GEKOZEN FRAGMENT:
Zijn geduld is geen zwakke toegeeflijkheid, maar vloeit voort uit de kracht van Zijn liefde en barmhartigheid (2Pt 3:9). Hij verliest nooit Zijn geduld. Dat is een gelukkige wetenschap voor wie Hem kent. Zijn geduld kent wel een einde. Dat is een ernstige gedachte voor wie de spot met Hem drijft. Zijn terughoudendheid om te toornen wil niet zeggen dat het Hem aan kracht ontbreekt en Hij daardoor de schuldige ongestraft moet laten. Hij is groot van kracht in Zijn goedheid. Hij is ook groot van kracht in oordeel. Hij gebruikt Zijn kracht altijd op de juiste tijd, op de juiste wijze en in de juiste vorm (Nm 14:17).
In Zijn kracht zal Hij de schuldige niet ongestraft laten, maar hem oordelen. Een openbaring van Zijn kracht zien we “in wervelwind en in storm”. Daarin zien we behalve Zijn kracht ook het plotselinge van Zijn optreden. In Zijn optreden wordt Hij door wervelwind en storm begeleid. Zij staan Hem ten dienste in de uitoefening van Zijn oordeel (vgl. Ps 83:15; Js 29:6). “Hij vermorzelt … door een storm” (Jb 9:17a; Js 29:6; Ps 83:16).

BIJGEVOEGDE LIJST:
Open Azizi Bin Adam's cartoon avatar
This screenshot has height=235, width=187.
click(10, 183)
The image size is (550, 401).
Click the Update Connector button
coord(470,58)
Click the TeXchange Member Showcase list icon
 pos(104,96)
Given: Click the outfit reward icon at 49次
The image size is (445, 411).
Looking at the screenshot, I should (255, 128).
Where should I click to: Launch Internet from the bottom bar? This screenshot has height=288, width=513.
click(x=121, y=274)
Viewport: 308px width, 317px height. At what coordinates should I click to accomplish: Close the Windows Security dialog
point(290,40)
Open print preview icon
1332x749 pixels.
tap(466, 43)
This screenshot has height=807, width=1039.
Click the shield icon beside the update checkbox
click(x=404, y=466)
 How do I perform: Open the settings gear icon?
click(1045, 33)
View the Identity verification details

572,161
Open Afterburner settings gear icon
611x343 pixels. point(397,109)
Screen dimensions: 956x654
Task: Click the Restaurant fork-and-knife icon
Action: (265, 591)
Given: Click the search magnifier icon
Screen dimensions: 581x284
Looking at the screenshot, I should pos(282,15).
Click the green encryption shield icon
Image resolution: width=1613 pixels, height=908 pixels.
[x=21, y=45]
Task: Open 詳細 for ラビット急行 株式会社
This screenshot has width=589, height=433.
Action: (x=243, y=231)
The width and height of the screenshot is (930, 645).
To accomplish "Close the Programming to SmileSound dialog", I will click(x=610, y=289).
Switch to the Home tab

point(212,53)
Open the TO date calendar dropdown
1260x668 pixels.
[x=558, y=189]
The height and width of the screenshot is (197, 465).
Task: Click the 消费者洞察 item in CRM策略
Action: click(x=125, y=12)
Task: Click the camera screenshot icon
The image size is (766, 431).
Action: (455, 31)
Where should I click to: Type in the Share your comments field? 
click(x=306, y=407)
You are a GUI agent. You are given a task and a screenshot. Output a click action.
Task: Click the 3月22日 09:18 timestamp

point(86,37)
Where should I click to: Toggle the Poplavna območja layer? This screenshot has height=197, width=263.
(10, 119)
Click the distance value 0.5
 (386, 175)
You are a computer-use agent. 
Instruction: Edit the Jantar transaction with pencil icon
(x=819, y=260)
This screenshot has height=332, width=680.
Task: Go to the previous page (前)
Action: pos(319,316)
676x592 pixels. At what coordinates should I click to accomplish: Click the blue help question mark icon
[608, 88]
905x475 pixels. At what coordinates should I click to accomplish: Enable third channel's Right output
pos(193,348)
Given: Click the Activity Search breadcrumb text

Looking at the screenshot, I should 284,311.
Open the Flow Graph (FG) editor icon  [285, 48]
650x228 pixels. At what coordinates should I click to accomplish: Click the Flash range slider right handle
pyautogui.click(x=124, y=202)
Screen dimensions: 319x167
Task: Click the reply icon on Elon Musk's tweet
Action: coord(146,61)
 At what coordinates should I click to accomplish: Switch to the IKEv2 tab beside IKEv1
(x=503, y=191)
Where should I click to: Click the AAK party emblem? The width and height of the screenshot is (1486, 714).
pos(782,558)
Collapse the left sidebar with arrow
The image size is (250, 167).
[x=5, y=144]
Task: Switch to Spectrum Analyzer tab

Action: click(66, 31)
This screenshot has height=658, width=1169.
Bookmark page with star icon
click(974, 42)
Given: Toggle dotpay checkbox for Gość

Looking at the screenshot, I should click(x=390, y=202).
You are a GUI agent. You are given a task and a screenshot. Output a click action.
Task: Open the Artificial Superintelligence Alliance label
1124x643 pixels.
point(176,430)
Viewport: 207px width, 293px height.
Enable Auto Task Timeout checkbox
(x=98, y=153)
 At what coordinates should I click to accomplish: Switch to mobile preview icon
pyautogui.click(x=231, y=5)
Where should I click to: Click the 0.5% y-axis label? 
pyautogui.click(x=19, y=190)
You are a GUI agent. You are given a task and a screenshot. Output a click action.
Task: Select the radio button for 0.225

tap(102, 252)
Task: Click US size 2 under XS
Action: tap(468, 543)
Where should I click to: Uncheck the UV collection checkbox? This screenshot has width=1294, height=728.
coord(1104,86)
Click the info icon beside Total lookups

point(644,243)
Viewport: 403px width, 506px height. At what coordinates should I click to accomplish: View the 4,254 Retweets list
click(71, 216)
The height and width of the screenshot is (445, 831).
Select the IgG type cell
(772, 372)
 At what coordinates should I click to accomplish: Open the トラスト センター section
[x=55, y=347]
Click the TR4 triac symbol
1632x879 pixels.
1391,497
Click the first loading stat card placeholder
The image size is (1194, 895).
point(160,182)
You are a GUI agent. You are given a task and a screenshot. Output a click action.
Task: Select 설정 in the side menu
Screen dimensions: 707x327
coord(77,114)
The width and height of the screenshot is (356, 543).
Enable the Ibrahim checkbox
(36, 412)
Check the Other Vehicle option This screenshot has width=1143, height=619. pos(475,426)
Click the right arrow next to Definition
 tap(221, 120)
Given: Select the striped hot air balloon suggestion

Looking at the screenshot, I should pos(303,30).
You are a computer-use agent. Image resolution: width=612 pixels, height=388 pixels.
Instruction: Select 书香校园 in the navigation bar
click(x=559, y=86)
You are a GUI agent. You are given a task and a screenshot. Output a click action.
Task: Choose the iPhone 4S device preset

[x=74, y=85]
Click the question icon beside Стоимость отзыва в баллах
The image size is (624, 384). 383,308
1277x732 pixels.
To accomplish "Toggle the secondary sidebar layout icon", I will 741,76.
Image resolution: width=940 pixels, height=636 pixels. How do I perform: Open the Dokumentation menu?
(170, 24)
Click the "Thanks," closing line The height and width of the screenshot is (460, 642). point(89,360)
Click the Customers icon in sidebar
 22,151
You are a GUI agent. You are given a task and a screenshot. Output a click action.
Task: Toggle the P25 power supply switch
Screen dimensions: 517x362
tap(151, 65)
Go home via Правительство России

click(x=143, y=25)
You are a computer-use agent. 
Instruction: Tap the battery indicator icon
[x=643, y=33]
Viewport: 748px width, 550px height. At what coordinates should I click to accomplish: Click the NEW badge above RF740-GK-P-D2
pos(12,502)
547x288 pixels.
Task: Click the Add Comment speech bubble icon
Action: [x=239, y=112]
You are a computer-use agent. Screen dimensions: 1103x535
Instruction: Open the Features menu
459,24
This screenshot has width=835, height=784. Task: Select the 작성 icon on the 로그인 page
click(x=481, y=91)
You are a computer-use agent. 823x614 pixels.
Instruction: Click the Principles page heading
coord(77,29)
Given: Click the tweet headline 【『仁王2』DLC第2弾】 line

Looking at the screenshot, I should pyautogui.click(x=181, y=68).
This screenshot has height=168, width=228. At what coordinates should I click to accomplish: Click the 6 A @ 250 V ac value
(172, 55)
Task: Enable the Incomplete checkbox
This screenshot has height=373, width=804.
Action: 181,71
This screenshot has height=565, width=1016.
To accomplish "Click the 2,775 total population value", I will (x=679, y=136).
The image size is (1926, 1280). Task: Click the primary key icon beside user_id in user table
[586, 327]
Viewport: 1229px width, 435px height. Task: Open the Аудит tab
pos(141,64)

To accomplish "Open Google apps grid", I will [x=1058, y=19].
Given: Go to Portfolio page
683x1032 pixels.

OPDRACHT: Kopieer uit het fragment letterlijk het stuk vanaf "In Zijn kracht" tot en met "29:6; Ps 83:16).". De lijst is voor deze opdrachten niet nodig.

ANTWOORD:
In Zijn kracht zal Hij de schuldige niet ongestraft laten, maar hem oordelen. Een openbaring van Zijn kracht zien we “in wervelwind en in storm”. Daarin zien we behalve Zijn kracht ook het plotselinge van Zijn optreden. In Zijn optreden wordt Hij door wervelwind en storm begeleid. Zij staan Hem ten dienste in de uitoefening van Zijn oordeel (vgl. Ps 83:15; Js 29:6). “Hij vermorzelt … door een storm” (Jb 9:17a; Js 29:6; Ps 83:16).